"3D": après le ciné, la télé

Le mouvement de numérisation du secteur des médias, entendu au sens large, se poursuit et pousse toute une industrie à se réinventer.

P.-F.L.

Le mouvement de numérisation du secteur des médias, entendu au sens large, se poursuit et pousse toute une industrie à se réinventer. Partant de ce constat, le bureau d’études et de consultance Deloitte tente de prédire les grandes tendances que connaîtront, en 2010, les secteurs dits "TMT" (télécoms, médias, technologies). "La Libre" a pu prendre connaissance, en primeur, de l’étude de Deloitte.

Ladite étude apporte un éclairage particulièrement intéressant, au regard des activités déployées par la société belge EVS (lire par ailleurs), sur le phénomène de la production et de la diffusion de contenus audiovisuels en trois dimensions (3D).
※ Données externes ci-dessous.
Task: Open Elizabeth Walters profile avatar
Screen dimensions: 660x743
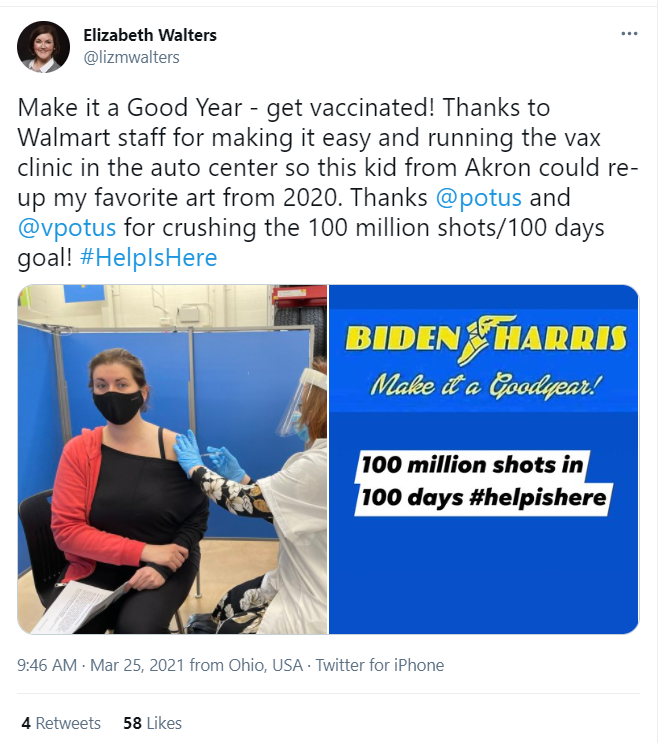Action: point(44,47)
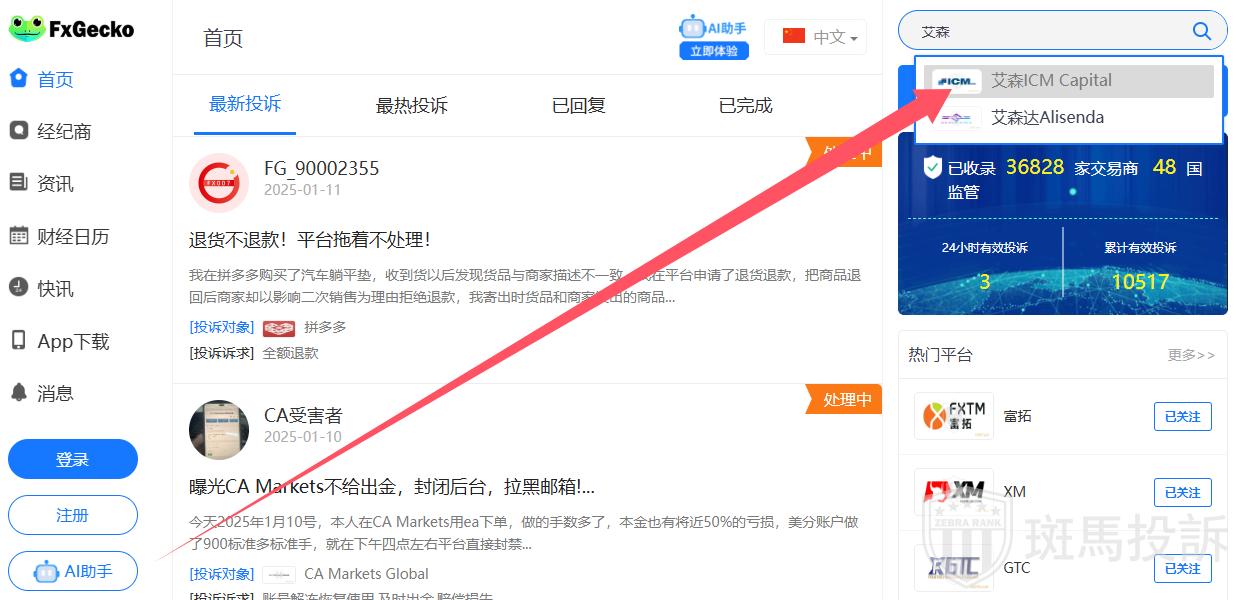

Jacques Galloy et Pierre L’Hoest considèrent en effet qu’avec la HD (haute définition), la 3D se profile comme "le nouveau mot magique" en matière d’applications vidéos numériques.

D’aucuns considèrent que l’année 2009 aura marqué le véritable coup d’envoi de la 3D sur les grands écrans ("Avatar" en étant le porte-drapeau). Il est probable que de plus en plus de productions cinématographiques auront recours à la technologie 3D. D’où la prédiction avancée par les experts de Deloitte: "On verra cette année plusieurs innovations significatives en matière de télévision 3D, avec le lancement de chaînes en Europe et en Amérique du Nord ainsi que l’apparition de téléviseurs 3D." Et ces experts d’ajouter que le potentiel pour l’industrie - tant des constructeurs de récepteurs que des producteurs et des diffuseurs de programmes - est important à moyen terme. Le groupe Sony a notamment annoncé le lancement de téléviseurs 3D à l’occasion de la Coupe du monde de football qui se tiendra l’été prochain en Afrique du Sud. Et EVS sera de la partie puisque sa technologie sera parfaitement à même d’accueillir la 3D.

Les obstacles à l’essor de la télé en 3D ne manquent pas, souligne le rapport de Deloitte. Il y a notamment la coexistence de plusieurs standards de 3D, source de possibles confusions et frustrations chez les utilisateurs. Il y a aussi, à court terme, le manque de contenus audiovisuels en 3D. "La majorité des contenus 3D créés spécifiquement pour la télévision pourrait se limiter aux grands événements sportifs", avance Deloitte, confirmant donc tout l’intérêt des technologies de la société liégeoise EVS. Il y aura aussi l’obstacle du coût de programmes télé en 3D, ce qui pourrait limiter leur diffusion - à tout le moins dans un proche avenir - aux chaînes à péage.

Les experts de Deloitte, prudents sur le court terme, considèrent que la "3D TV" est appelée à un bel avenir. "Plus les gens pourront voir des films en 3D dans les salles de cinéma, écrivent- ils, plus ces mêmes personnes voudront connaître les mêmes expériences chez eux." Le processus pourrait être entretenu par les jalons posés dans le secteur des jeux vidéo, où des centaines de "games" ont d’ores et déjà basculé dans l’univers de la 3D.